“Monuments, Marvels, and Miracles: A Traveler’s Guide to Catholic America” by Marion Amberg; Our Sunday Visitor, March 2021; 479 pp.; $27.95
Many of us are looking forward to traveling again after staying home due to COVID-19 restrictions for the past year. For those looking for a road trip or other excursion ideas, a new travel guide, “Monuments, Marvels, and Miracles” by Marion Amberg, a Morris, Minnesota native, offers Catholics more than 500 holy sites to visit across the United States.
“Monuments, Marvels, and Miracles” is a substantial book and is divided into seven geographic regions; each state, along with the District of Columbia, has its own chapter. It includes many color photographs, some Catholic trivia and a “Plan Your Visit” segment that lists website information, phone numbers and addresses for each attraction. Maps of each state show the locations of the sites. Every chapter ends with “Finding Faith,” which tells of something unique and interesting regarding the Catholic faith in that state.
For those interested in taking a shorter road trip, the book’s Midwest section offers sites in 13 states, including North and South Dakota, Kansas, Missouri, as far southeast as Ohio and Kentucky, and, of course, Minnesota. Our state’s 10 featured Catholic attractions include three from the Diocese of St. Cloud: the National Shrine of St. Odilia at Holy Cross Church in Onamia, the St. John’s Abbey Church in Collegeville, and Assumption Chapel, also known as the Grasshopper Chapel, in Cold Spring.
If the grasshopper plague is of interest, there is a second place to visit, this one in Jefferson, South Dakota, close to Sioux Falls. In 1876, during the second grasshopper invasion, Catholics and Protestants formed an 11-mile procession, praying and erecting numerous tall wooden crosses in hopes that the pests would flee the area, and they miraculously did. Three of the grasshopper crosses still stand. Sioux Falls also has the Cathedral of St. Joseph, a Renaissance Revival structure built in 1916.
Just across the Minnesota border are two Catholic places of interest in La Crosse, Wisconsin, and one each in Fargo and Grand Forks, North Dakota. In northern Iowa, the Shrine of the Grotto of the Redemption in West Bend and St. Anthony of Padua Chapel at Festina are featured.

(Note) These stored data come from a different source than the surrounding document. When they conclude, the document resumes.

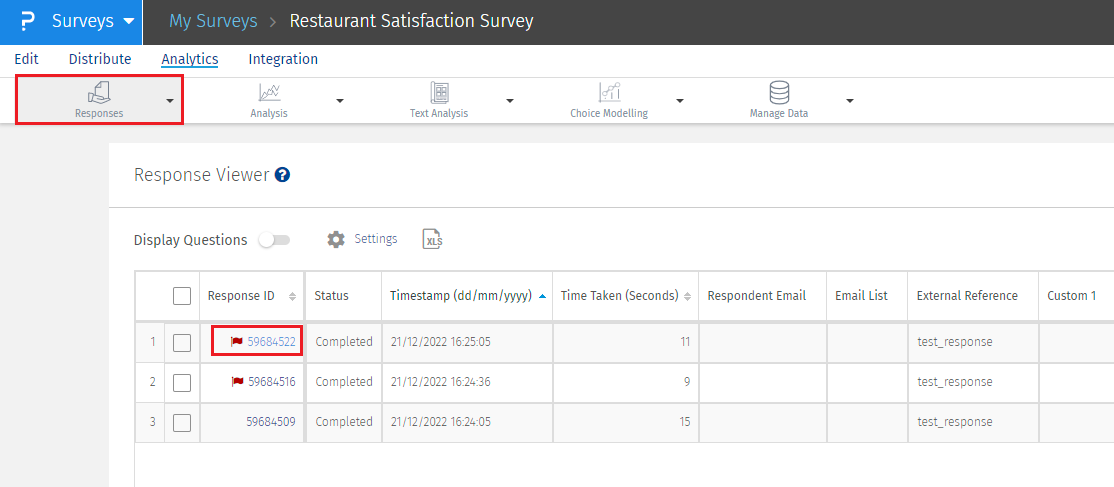Expand the Manage Data dropdown arrow
The height and width of the screenshot is (487, 1114).
[850, 101]
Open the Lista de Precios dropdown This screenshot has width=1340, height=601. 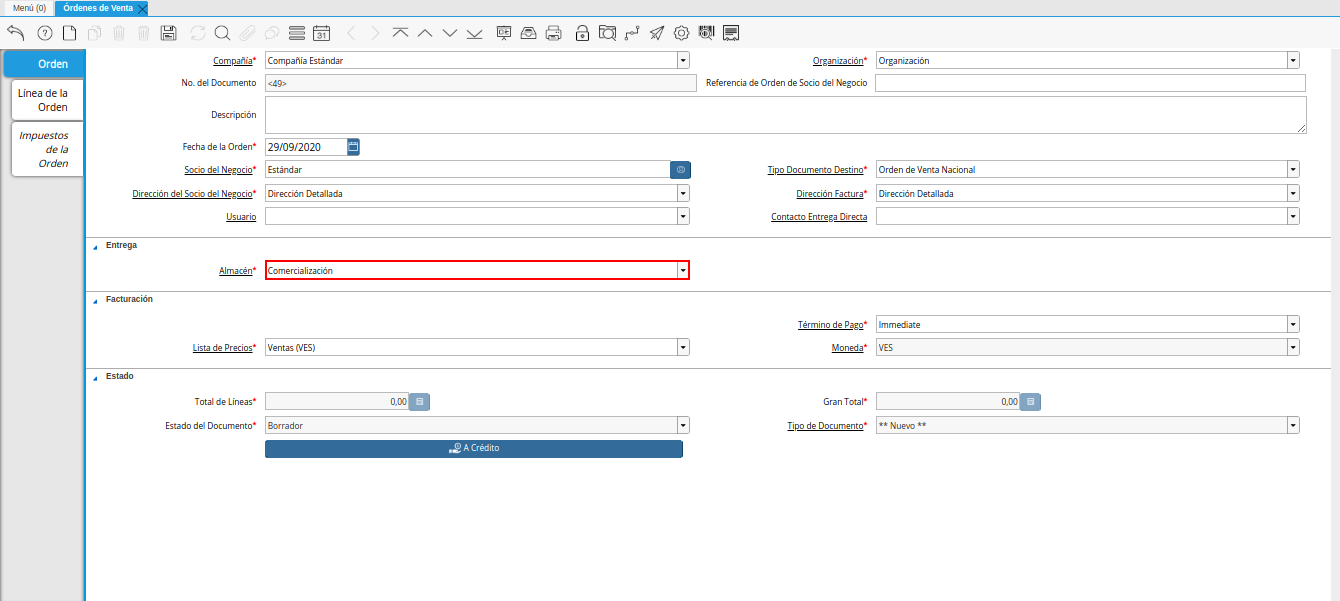click(x=683, y=348)
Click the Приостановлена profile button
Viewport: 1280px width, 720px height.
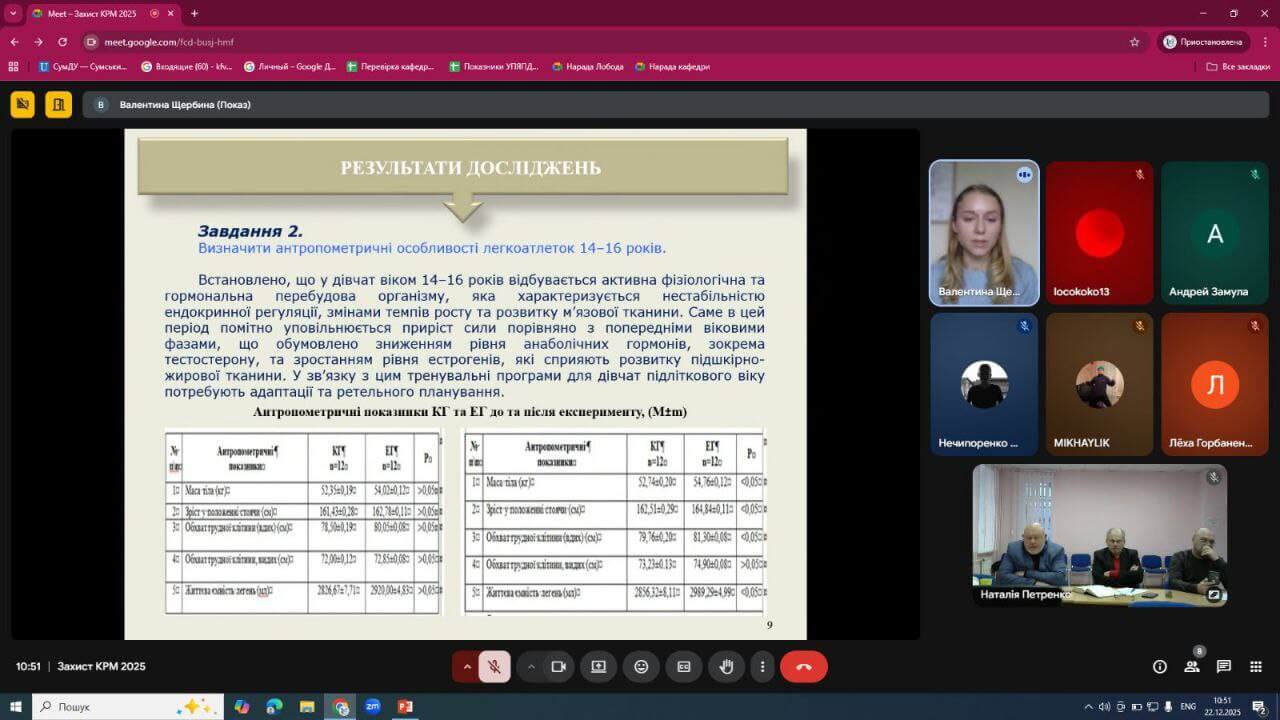coord(1204,42)
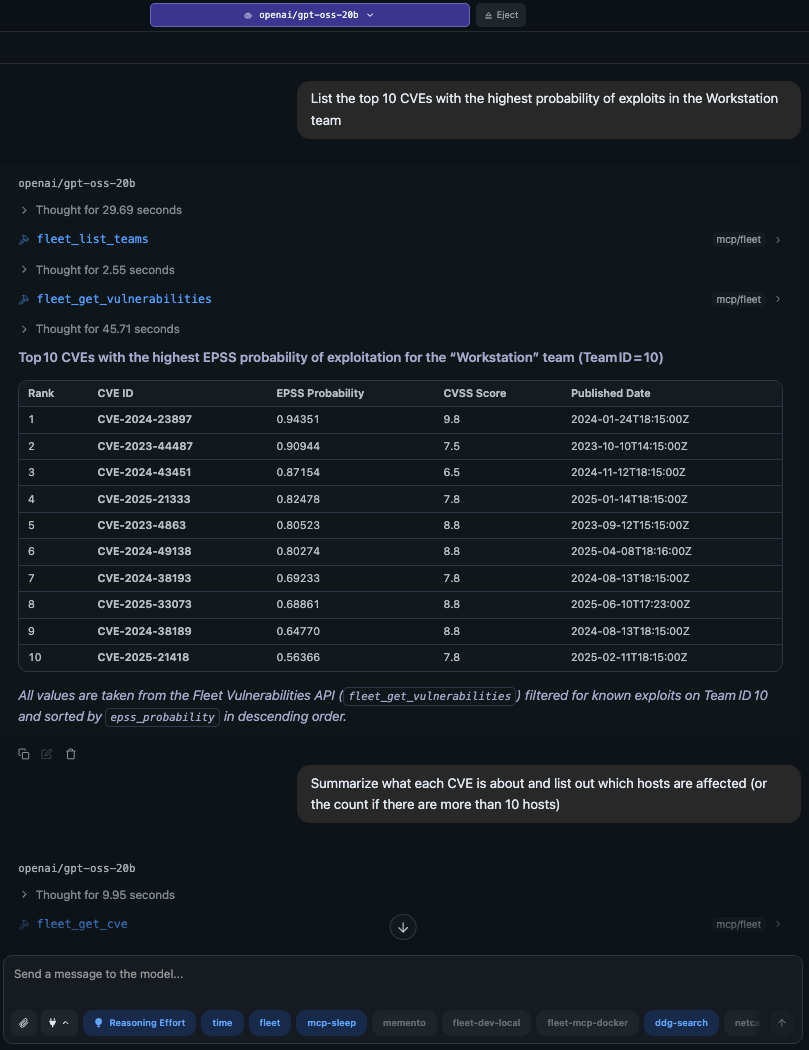Open the fleet_get_vulnerabilities tool call link

coord(124,298)
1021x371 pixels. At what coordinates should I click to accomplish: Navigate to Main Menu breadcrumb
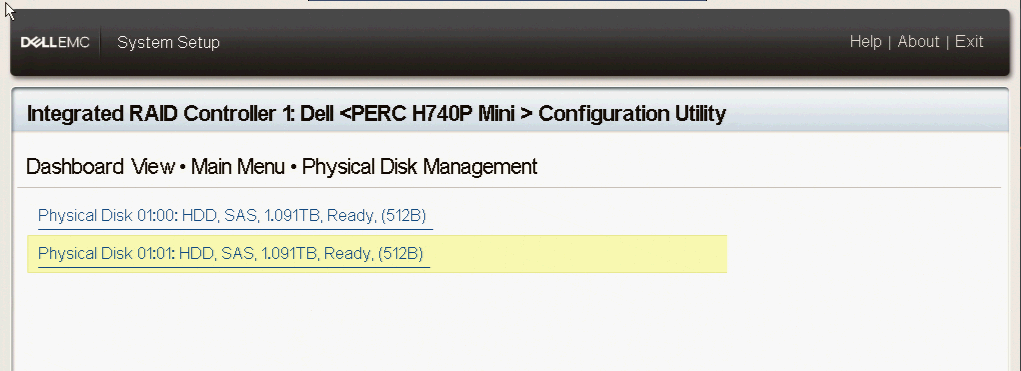(x=238, y=167)
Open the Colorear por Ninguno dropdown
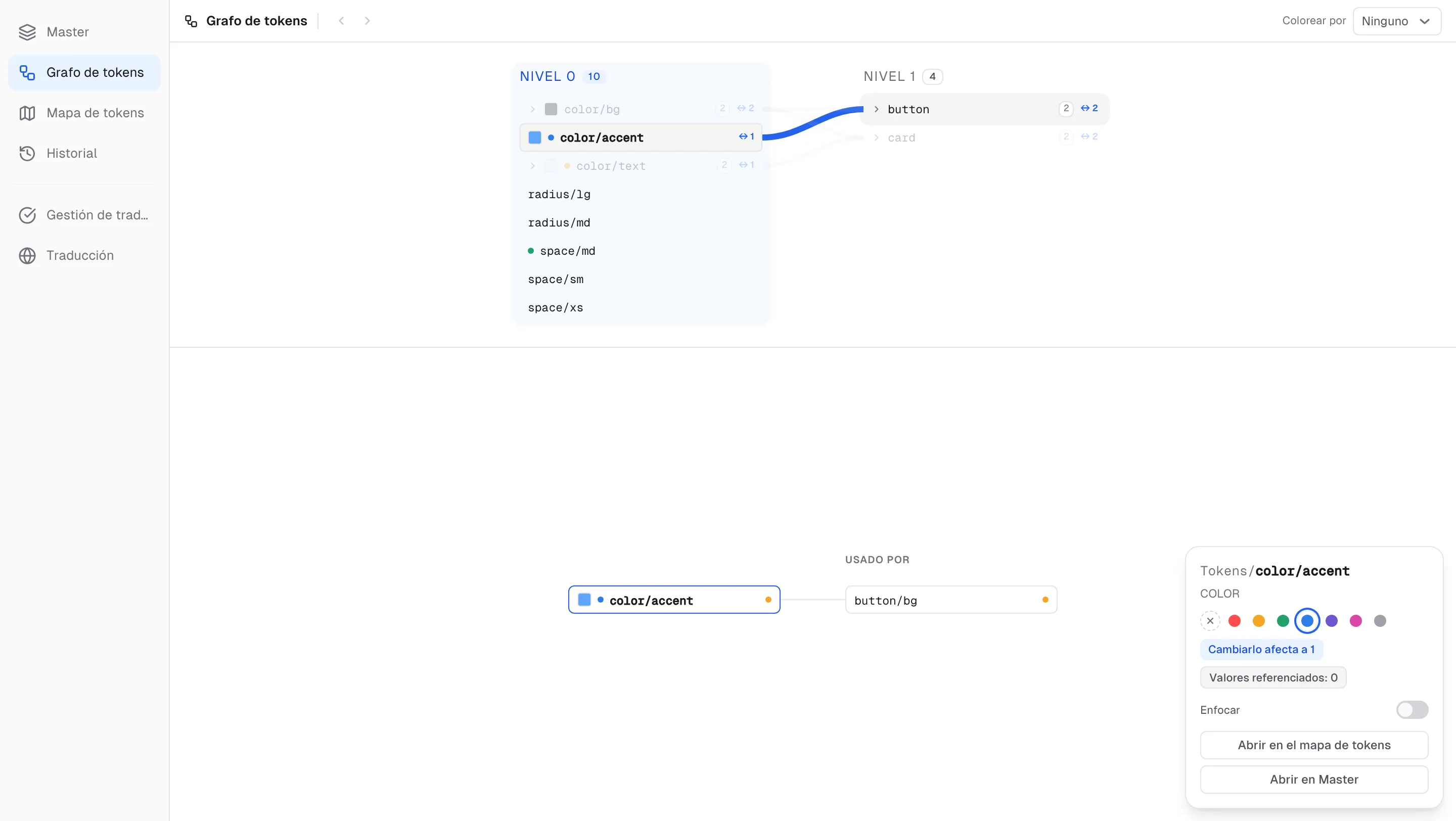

“Monuments, Marvels, and Miracles” includes information about the architecture, religious history and art of these places. An index lists the architects, artisans and holy people mentioned in the book.
In an email interview, Amberg expressed amazement “at the sheer number of holy men and women in America, either canonized or on their way to sainthood. And the stories they tell … from the Good Thief in Kansas to the Fastest Nun in the West!” Discovering the fascinating tidbits of many of the attractions was a definite highlight of her research.
Amberg, an award-winning book author and freelance journalist, grew up with her 11 siblings on a family farm in rural Morris and currently lives in New Mexico. She was born and baptized in Wyoming but soon after moved with her family to the Morris area. She made her first Communion and was confirmed at Assumption Church and attended St. Mary School in Morris. She considers Assumption Church her “ground-zero of faith,” stating that she “essentially grew up in the faith” at Assumption Church.
“Monuments, Marvels, and Miracles” is a great source of information for those looking to do some traveling, but also for those just curious about other parts of the country. The book is available in bookstores everywhere, including the College of St. Benedict and St. John’s University Bookstores and the St. Cloud Book Shop.
Ann Jonas is the general book buyer at the St. John’s University/College of St. Benedict Bookstores.